Focusing more on the practical application as alternative lithium-ion anode material in rechargeable batteries, the impact of the carbon coating content on the electrochemical performance was investigated. As mentioned in the introduction, the carbonaceous coating ideally fulfils several functions simultaneously: It enhances the electronic conductivity within the electrode composite, stabilizes the electrode/electrolyte interface by forming a suitable SEI, buffers occurring volume variations, and prevents particle agglomeration upon electrode processing and cycling.^8,27–33 Additionally, it contributes to the reversible capacity by hosting lithium at relatively lower potentials.⁴⁸ In fact, the application of a carbonaceous coating led to enhanced cycling stability and rate capability for Fe-doped ZnO.⁸ However, considering the capacity delivered by the conversion/alloying materials, a substantial amount of carbon results in a decreased overall specific capacity. This is because the latter provides a specific capacity of about 265 mAh g^-1 (see Figure S2) and reduces the density of the active material (compare Table I and Table II), reducing the gravimetric and volumetric energy densities of the final full-cell. A recent study on the influence of the carbon coating precursor using ZnFe₂O₄ as active material revealed that the homogeneity of the coating is, in fact, more relevant than the total amount.²⁸ Therefore, the overall carbon content should be kept as low as possible to achieve the optimum gravimetric and volumetric energy densities while warranting stable cycling performance and good rate capability.

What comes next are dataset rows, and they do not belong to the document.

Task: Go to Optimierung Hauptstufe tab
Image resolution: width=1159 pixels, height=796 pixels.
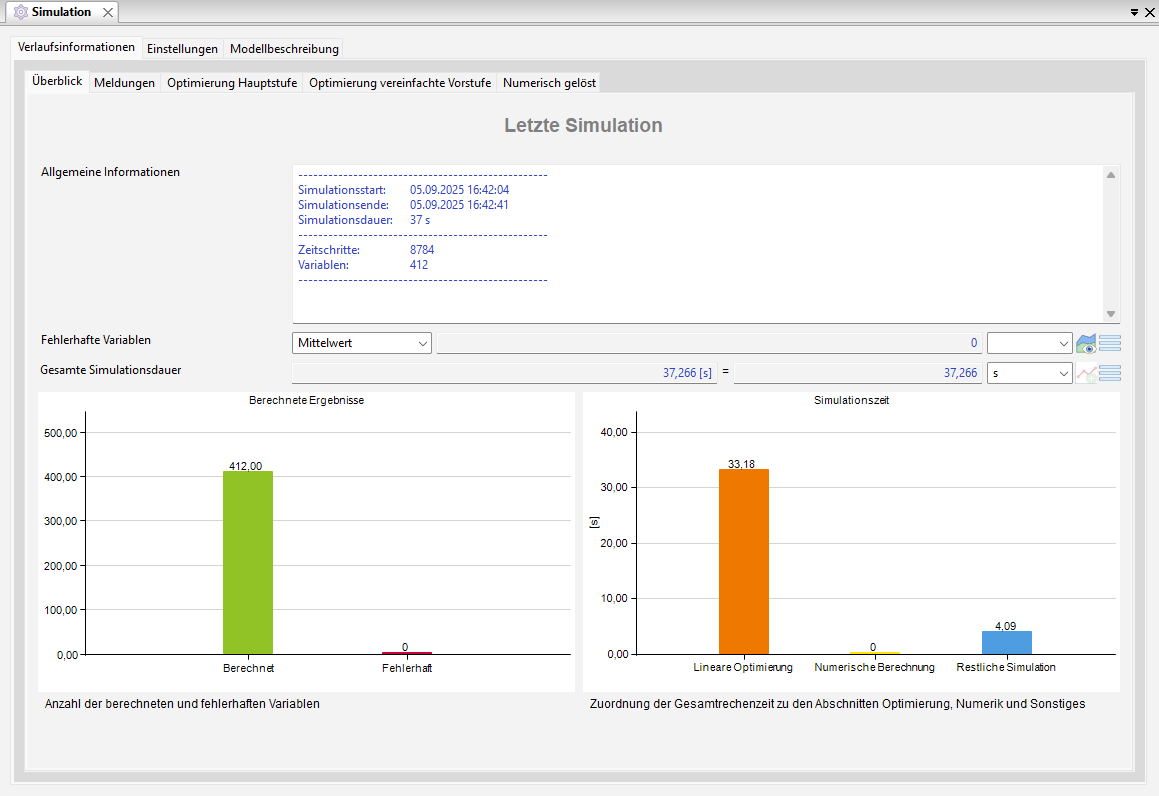Action: (232, 83)
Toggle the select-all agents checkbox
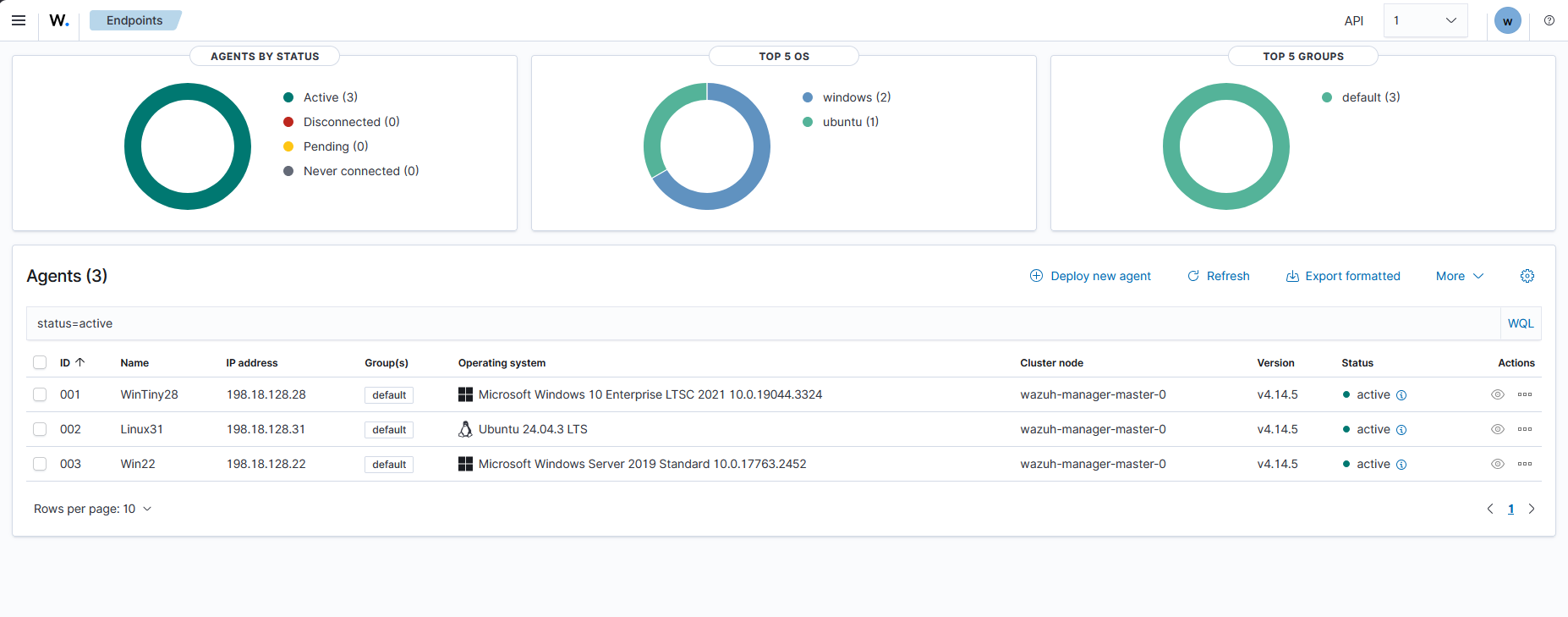The height and width of the screenshot is (617, 1568). point(40,362)
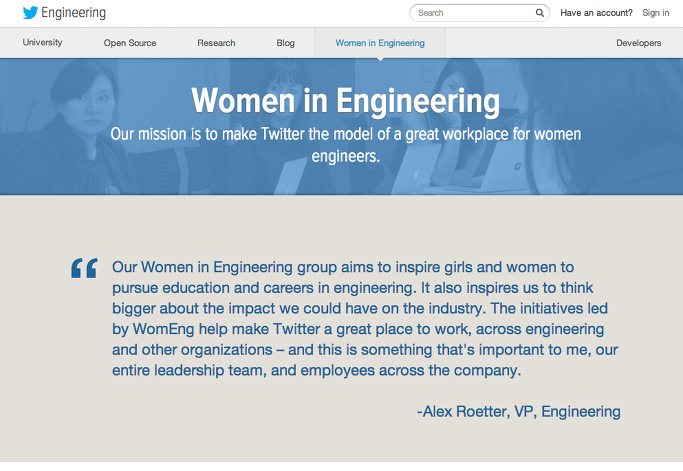Select the Research nav item
Image resolution: width=683 pixels, height=471 pixels.
(x=216, y=43)
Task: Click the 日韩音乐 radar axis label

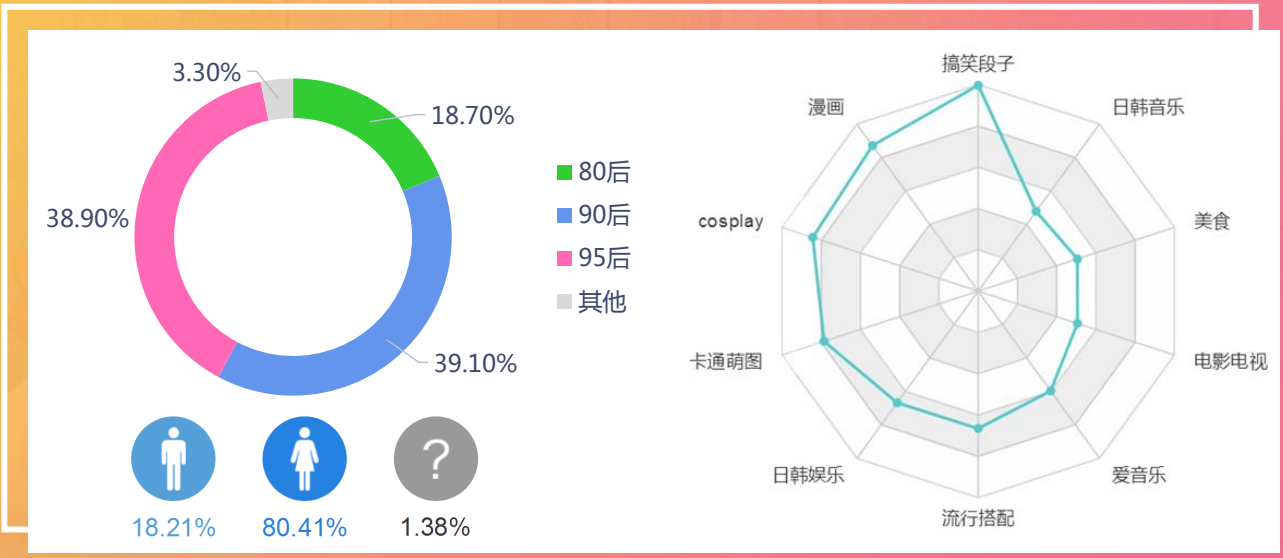Action: (x=1148, y=107)
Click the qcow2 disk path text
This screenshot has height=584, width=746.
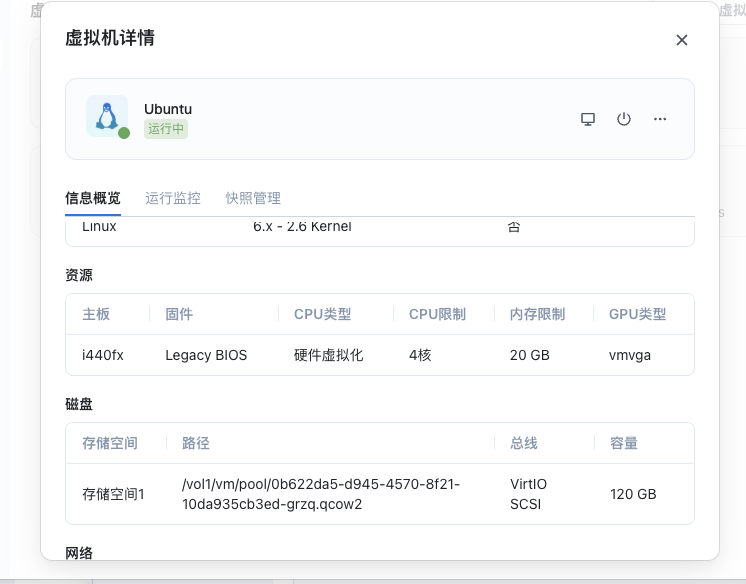(320, 494)
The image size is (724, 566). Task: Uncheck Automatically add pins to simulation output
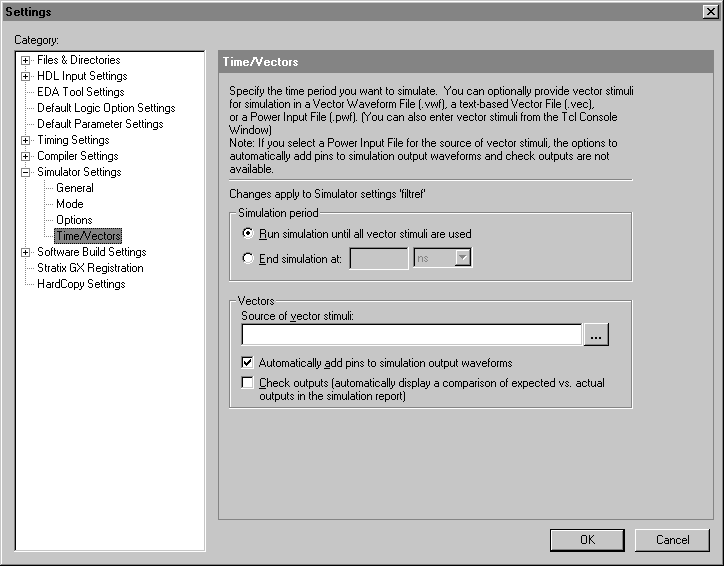(x=248, y=363)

Hence, in order to determine the optimum carbon content, a series of carbon-coated Zn_1-xFe_xO samples, comprising varying amounts of carbon, was prepared. To rule out any impact of the Fe-content, we kept x in this study constant at 0.1. The targeted values for the remaining carbon and the experimentally determined ones are given in Table III (left and right column, respectively). Being in accordance with the XRD results presented in Figure 6, the coating procedure did not result in any significant structural changes - independent of the utilized amount of carbon precursor, while the latter remains amorphous (see Figure S3). Also, the comprised carbon appears to be homogeneously distributed throughout the sample, independent of the actual overall content and no significant carbon aggregates are observed (Figure S4), being in line with our previous study on carbon-coated Zn0.9Fe0.1O.⁸

When subjecting electrodes based on these four Zn_0.9Fe_0.1O-C composites to cyclic voltammetry (Figure 8), the recorded sweeps show similar features and peaks ((A) to (G), see Figure 8a) as those recorded for Zn_0.88Fe_0.12O (Figure 5, in black), indicating that the carbon coating does not have any great effect on the overall de-/lithiation mechanism. However, a comparison of the four panels with a focus on the development of the cyclic voltammograms upon continuous cycling reveals that the current intensity in case of 5 wt% of carbon (Figure 8a) decreases significantly, particularly for (F) and (E) upon reduction and oxidation, respectively. This decrease in current intensity for peak (F) is less pronounced for the materials containing 10 and 15 wt% carbon (Figures 8b and 8c) and may be counterbalanced by the concurrent increase observed for (G), while the decrease for (E) upon subsequent oxidation appears negligible. For 20 wt% of carbon (Figure 8d), no great changes are observed after the first reduction sweep, apart from a slight decrease of (F), accompanied by a slight increase of (G). These results indicate that the overall amount of carbon, in fact, plays an important role for the reversibility of the lithium ion uptake and release.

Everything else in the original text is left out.